→ EXCERPTED TEXT
============
The good news is there are clear steps you can take to protect your business, both while the employee is still employed and after they leave. In this guide, we’ll break down what counts as “competition”, the limits of what employees can do, and the practical actions you can take to manage risk and respond lawfully.
This article is written for Australian employers and managers who want plain‑English guidance and a clear plan. Let’s dive in.
What Does “Competing Business” Mean Under Australian Law?
There isn’t one single definition of “competing business” in Australian law. Instead, whether something is “competition” depends on your specific industry, your customer base and the overlap in products or services.
In practice, a competing business is any venture that offers the same or similar goods or services to the same target customers. Competition can be direct (same service, same market) or indirect (overlapping services that would reasonably divert your customers).
Key Legal Concepts To Know
- Duty of fidelity (while employed): Employees must act in their employer’s best interests during employment. This includes not diverting business opportunities, not soliciting your clients for themselves and not working against you on company time.
============
→ TO DO
Continue the guide on employees and competing businesses under Australian law from the point where it stops.

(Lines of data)
============
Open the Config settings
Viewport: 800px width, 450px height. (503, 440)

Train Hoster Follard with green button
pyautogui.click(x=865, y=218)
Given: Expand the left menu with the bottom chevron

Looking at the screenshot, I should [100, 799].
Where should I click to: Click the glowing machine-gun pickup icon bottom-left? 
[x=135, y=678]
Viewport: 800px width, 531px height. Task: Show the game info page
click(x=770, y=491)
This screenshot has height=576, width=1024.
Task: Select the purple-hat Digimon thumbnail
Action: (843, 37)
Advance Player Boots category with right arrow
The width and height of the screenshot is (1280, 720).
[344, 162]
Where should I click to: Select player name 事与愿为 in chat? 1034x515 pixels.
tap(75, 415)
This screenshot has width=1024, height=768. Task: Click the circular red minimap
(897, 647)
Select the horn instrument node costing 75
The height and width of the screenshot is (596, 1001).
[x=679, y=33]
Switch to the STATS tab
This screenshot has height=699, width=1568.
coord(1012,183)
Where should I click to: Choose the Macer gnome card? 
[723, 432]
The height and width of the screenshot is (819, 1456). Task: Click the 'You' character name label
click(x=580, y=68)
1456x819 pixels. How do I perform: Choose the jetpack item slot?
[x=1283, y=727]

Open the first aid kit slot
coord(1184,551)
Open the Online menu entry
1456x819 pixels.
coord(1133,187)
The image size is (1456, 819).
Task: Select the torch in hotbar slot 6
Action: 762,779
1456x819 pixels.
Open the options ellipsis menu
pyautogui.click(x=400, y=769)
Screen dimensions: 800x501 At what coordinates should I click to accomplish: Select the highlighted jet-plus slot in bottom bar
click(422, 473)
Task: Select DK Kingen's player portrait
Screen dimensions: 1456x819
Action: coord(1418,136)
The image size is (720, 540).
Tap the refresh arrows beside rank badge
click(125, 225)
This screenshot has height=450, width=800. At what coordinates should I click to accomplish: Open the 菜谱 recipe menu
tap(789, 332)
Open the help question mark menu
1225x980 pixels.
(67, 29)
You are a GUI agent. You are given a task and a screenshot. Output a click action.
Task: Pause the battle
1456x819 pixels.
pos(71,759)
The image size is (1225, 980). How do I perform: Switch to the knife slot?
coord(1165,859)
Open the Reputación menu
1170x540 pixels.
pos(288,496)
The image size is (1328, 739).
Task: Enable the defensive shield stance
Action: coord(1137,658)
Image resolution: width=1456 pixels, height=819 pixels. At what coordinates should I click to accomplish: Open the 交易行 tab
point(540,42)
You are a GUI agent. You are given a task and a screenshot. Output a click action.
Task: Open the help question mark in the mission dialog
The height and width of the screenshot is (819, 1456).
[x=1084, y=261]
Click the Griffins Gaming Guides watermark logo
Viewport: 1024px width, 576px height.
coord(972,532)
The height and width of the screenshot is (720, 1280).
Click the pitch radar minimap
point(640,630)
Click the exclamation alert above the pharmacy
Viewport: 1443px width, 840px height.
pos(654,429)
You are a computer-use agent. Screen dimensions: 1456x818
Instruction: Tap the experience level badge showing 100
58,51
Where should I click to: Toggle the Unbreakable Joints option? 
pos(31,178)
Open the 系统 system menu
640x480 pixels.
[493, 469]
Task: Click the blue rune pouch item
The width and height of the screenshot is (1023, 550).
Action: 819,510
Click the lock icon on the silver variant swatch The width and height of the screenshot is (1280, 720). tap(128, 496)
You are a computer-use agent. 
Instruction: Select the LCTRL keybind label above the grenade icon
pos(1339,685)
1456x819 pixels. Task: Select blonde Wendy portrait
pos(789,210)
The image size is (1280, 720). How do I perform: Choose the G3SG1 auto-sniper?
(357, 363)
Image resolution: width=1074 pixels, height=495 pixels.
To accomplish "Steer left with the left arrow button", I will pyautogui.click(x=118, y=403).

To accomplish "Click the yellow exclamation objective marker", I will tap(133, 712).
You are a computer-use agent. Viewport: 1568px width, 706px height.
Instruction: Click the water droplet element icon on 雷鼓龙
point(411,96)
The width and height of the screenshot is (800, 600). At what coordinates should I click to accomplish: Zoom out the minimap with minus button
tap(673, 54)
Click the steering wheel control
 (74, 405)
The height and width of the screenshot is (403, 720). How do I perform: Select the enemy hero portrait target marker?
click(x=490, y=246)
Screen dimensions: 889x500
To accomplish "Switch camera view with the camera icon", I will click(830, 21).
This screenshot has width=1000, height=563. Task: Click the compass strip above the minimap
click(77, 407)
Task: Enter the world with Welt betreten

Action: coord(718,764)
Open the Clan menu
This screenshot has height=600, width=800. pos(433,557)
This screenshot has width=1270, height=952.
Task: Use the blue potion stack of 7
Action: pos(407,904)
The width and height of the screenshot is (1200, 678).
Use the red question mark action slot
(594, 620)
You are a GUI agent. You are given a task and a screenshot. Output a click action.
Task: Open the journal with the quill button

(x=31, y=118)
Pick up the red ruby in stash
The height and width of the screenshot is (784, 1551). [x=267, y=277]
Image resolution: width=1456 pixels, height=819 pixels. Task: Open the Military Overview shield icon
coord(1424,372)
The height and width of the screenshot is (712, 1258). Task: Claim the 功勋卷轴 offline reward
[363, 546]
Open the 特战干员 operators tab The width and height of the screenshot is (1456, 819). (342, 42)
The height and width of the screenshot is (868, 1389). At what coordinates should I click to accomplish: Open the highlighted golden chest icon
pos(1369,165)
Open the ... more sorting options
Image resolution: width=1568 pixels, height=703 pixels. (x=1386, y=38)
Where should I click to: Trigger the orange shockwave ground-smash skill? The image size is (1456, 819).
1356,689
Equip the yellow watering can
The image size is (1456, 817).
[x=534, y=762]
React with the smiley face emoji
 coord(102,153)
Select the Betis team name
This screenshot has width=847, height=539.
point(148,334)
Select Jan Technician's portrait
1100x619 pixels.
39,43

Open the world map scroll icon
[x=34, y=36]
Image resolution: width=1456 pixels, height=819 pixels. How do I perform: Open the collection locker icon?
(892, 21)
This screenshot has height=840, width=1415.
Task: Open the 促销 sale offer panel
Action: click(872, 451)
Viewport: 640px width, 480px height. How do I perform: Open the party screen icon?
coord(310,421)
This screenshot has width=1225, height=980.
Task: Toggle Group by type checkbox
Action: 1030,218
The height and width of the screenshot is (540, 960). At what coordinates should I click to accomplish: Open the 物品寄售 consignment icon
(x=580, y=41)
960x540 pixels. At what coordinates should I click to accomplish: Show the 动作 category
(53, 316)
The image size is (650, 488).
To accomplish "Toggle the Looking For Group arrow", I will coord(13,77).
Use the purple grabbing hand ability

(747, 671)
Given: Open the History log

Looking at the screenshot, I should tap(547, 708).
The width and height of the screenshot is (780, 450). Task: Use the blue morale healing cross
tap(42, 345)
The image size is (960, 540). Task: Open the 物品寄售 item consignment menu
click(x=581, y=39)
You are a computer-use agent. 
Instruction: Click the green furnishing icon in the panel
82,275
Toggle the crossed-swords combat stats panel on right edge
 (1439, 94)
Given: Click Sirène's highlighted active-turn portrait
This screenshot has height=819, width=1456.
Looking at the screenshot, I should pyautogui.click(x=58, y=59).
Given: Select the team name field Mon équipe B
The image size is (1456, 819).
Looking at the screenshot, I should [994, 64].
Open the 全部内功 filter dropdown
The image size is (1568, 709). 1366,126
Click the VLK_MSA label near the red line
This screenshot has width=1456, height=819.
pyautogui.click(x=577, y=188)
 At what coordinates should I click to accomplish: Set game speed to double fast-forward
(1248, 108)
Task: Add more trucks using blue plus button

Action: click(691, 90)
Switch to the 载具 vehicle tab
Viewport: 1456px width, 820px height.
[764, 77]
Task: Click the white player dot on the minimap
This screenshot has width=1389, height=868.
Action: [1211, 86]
============
→ RESULT FOR THIS EXERCISE
- Confidential information: Employees must not use or disclose confidential information and trade secrets without permission. This duty applies during employment and can continue after employment ends for truly confidential information.
- Intellectual property (IP): In many cases, IP created by employees in the course of their employment belongs to the employer. Your contracts and policies should spell this out clearly.
- Post‑employment restraints: Any restraint must be reasonable in scope, duration and geography to be enforceable. A restraint that simply stops someone earning a living will be hard to uphold unless it genuinely protects your business’ legitimate interests.
Can Employees Compete While Still Employed?
Generally, no. While someone is employed by you, they can prepare for a future business in their own time (for example, researching, saving money, drafting a plan), but they cannot actively compete with you.
Examples Of What’s Not Allowed During Employment
- Using your confidential information (pricing, client lists, proposals, processes) to set up or promote a competitor.
- Approaching your clients or suppliers to move their business to the employee’s new venture.
- Running a competing side business during working hours or using your systems, equipment or brand to do so.
- Diverting new leads or opportunities that belong to your business.
What May Be Permissible
Outside work hours, an employee may take preparatory steps that don’t harm your business (for example, investigating a business name, saving funds). The line is crossed when they misuse your resources or confidential information, solicit your clients or staff, or perform competing work during their employment.
This is why clear contract clauses and policies are critical. A well‑drafted Employment Contract should cover confidentiality, conflicts of interest, IP ownership and whether secondary employment needs your approval.
What If They Leave And Start Competing?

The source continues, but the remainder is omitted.